- WHAT THE TASK ASKS:
What you produce should be the lines from the line containing "Pick Solid material radio button" through the last line below, both ends included, reproduced exactly and without pictures.
--- DATASET EXTRACT ---
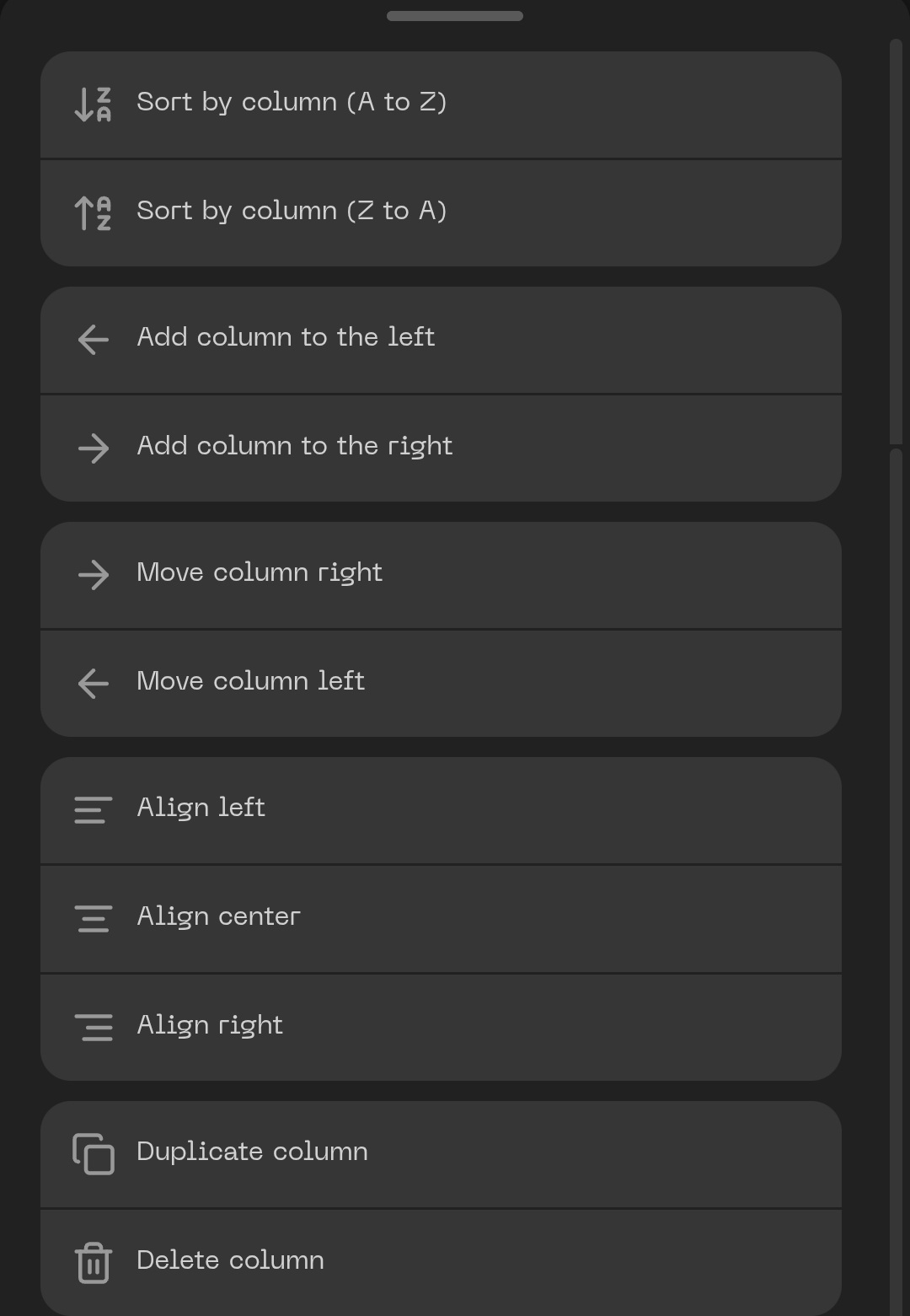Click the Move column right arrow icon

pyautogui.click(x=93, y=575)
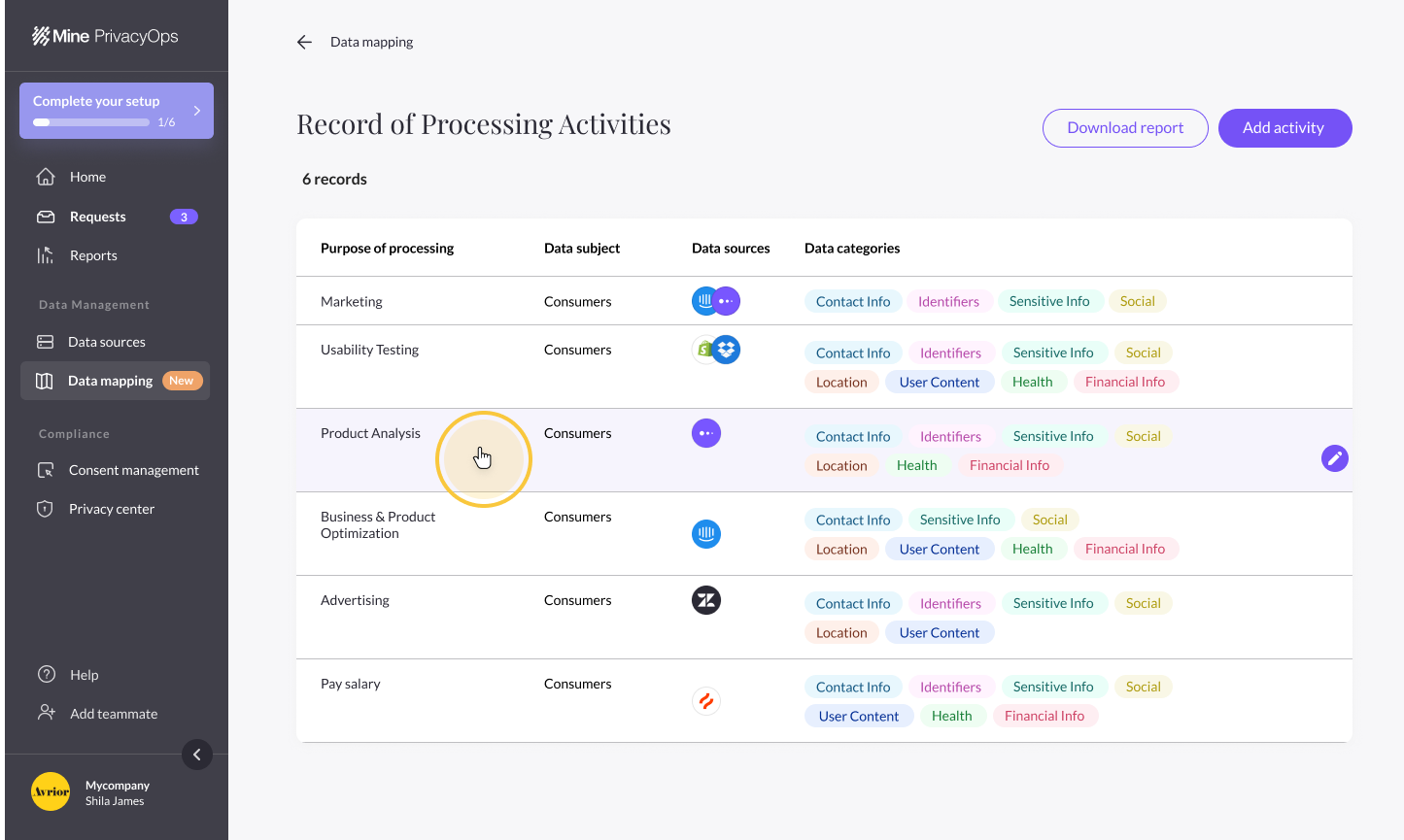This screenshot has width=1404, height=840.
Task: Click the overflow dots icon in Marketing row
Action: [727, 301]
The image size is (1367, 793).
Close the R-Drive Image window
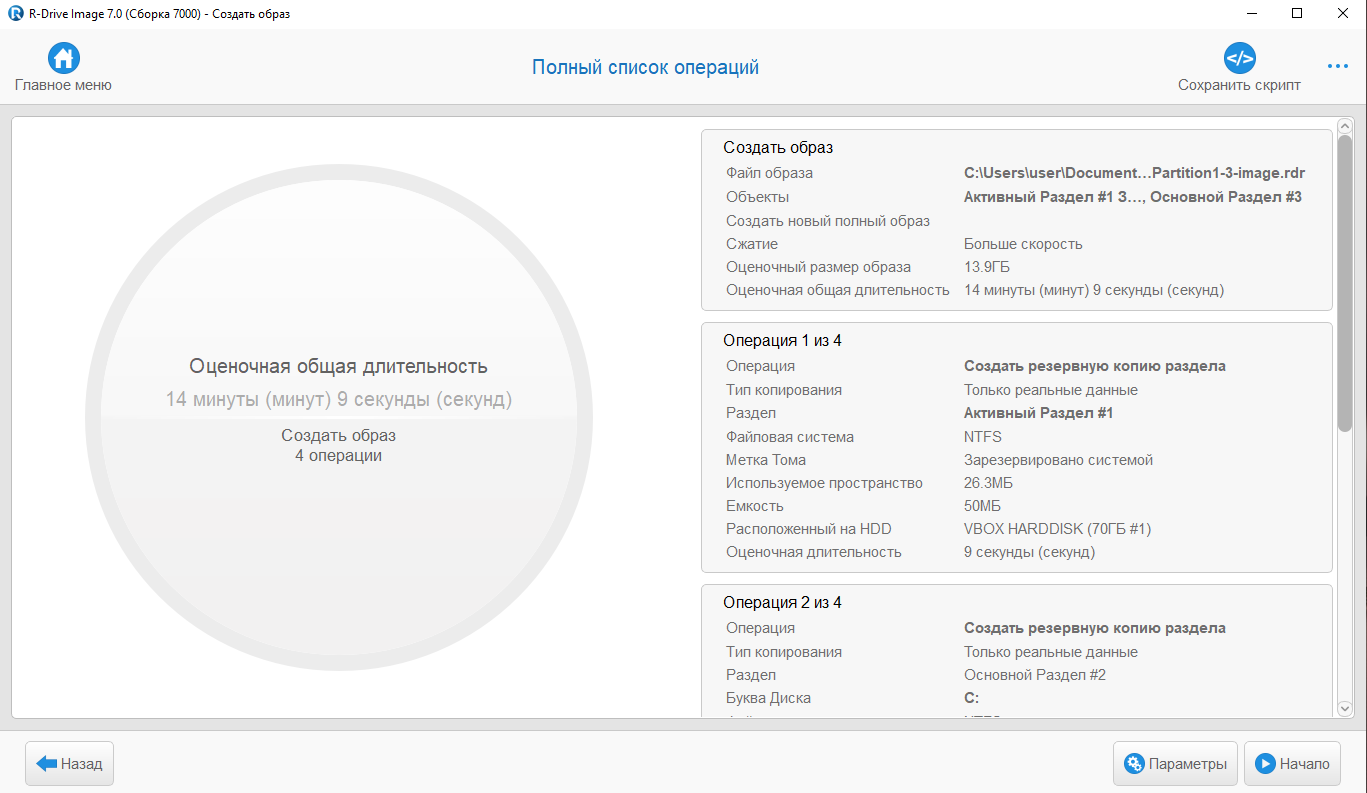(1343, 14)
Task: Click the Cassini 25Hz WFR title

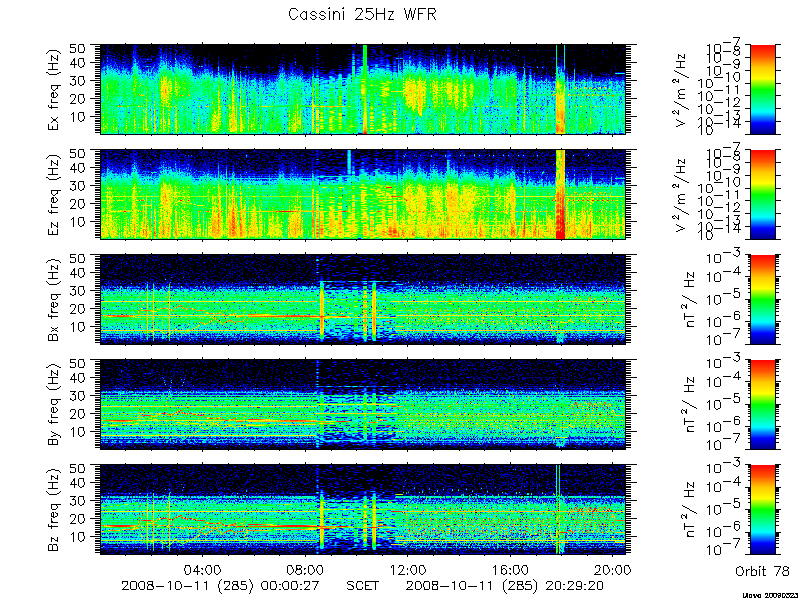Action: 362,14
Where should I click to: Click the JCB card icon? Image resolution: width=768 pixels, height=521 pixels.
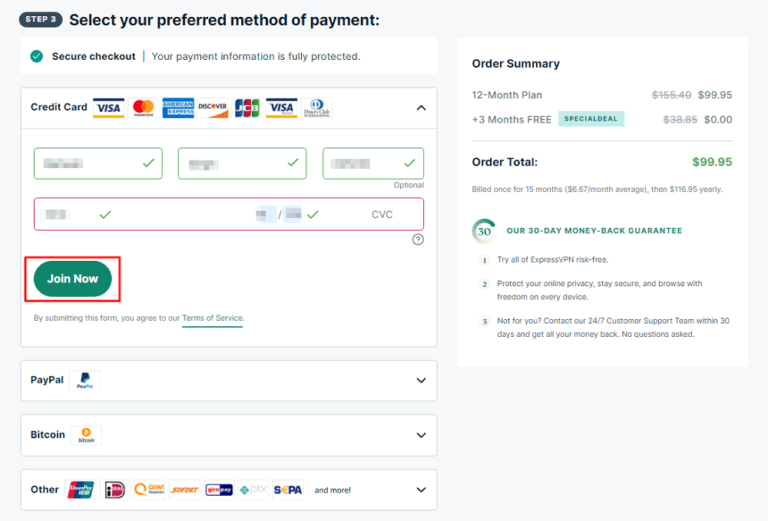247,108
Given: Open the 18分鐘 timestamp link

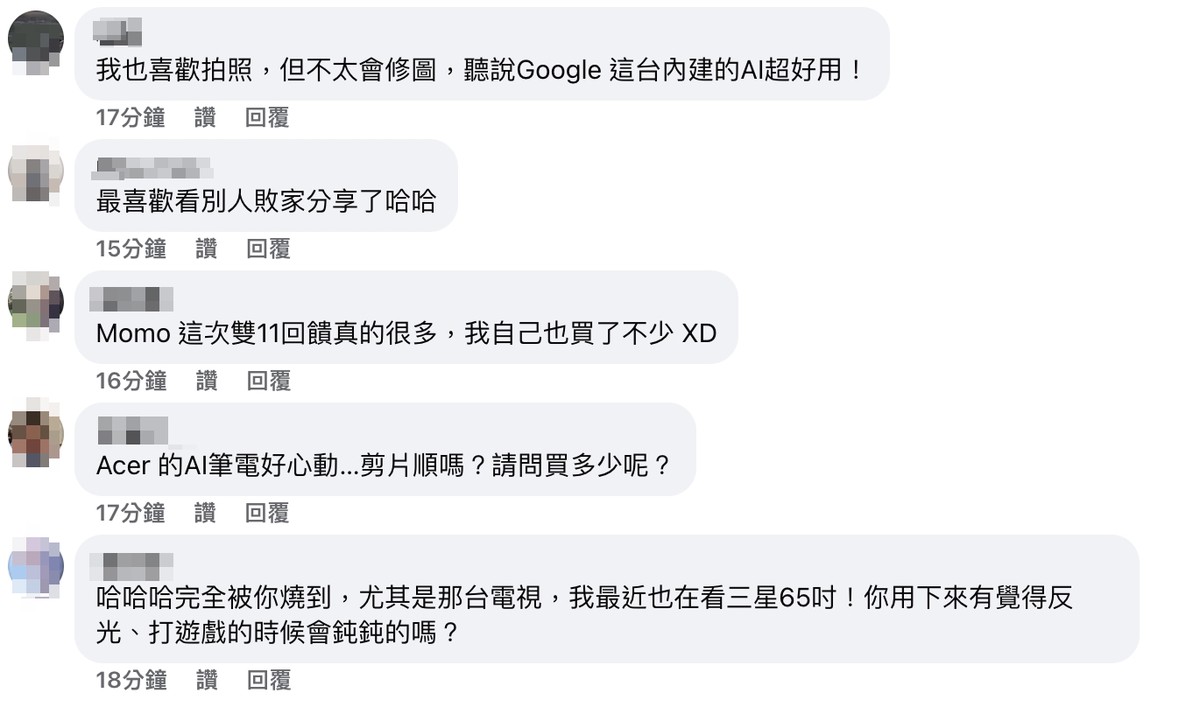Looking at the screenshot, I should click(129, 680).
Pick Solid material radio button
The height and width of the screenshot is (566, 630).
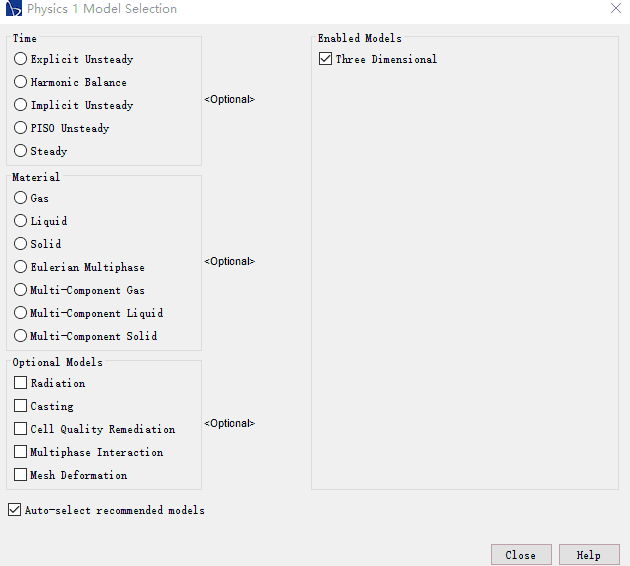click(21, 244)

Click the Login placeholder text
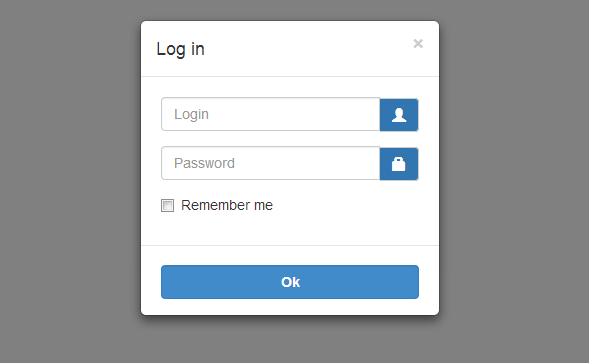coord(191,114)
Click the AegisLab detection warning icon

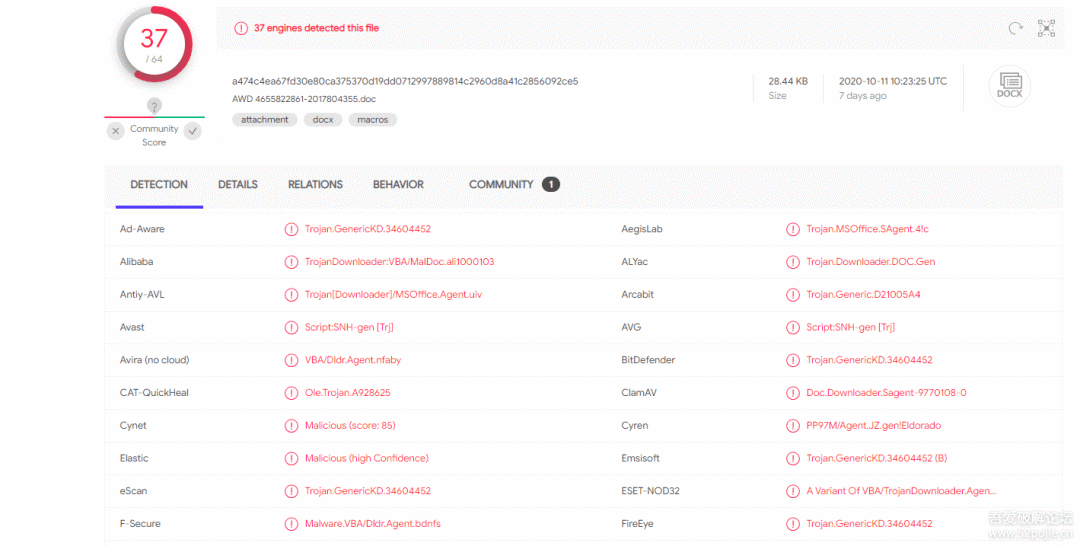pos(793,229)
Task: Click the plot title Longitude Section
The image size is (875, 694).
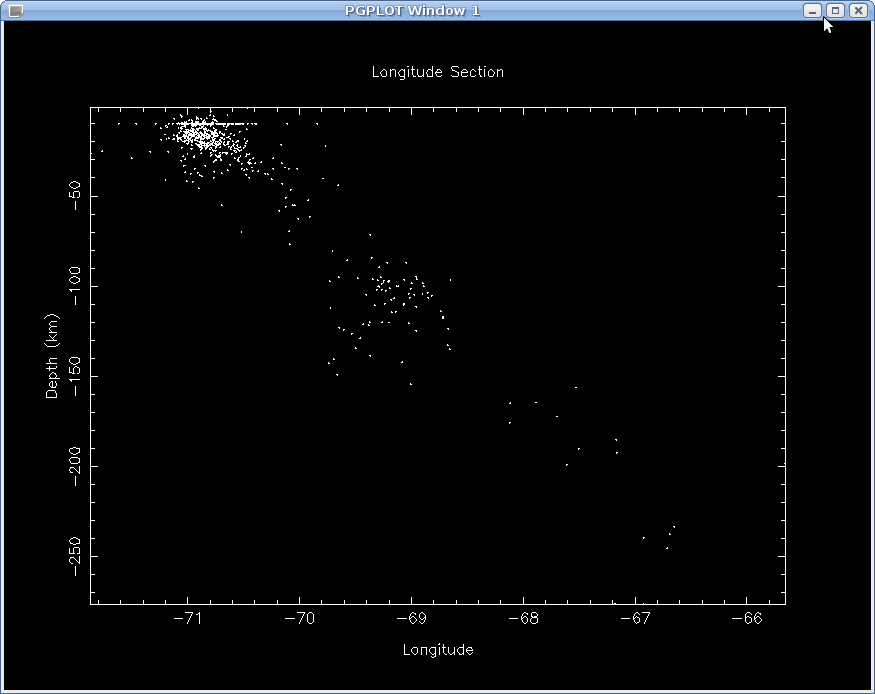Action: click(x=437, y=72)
---
- YOUR SOLUTION:
Pick Solid material radio button
The height and width of the screenshot is (566, 630).
click(21, 244)

Click the Login placeholder text
coord(191,114)
Click the AegisLab detection warning icon

pos(793,229)
Task: Click the plot title Longitude Section
The image size is (875, 694).
Action: click(x=437, y=72)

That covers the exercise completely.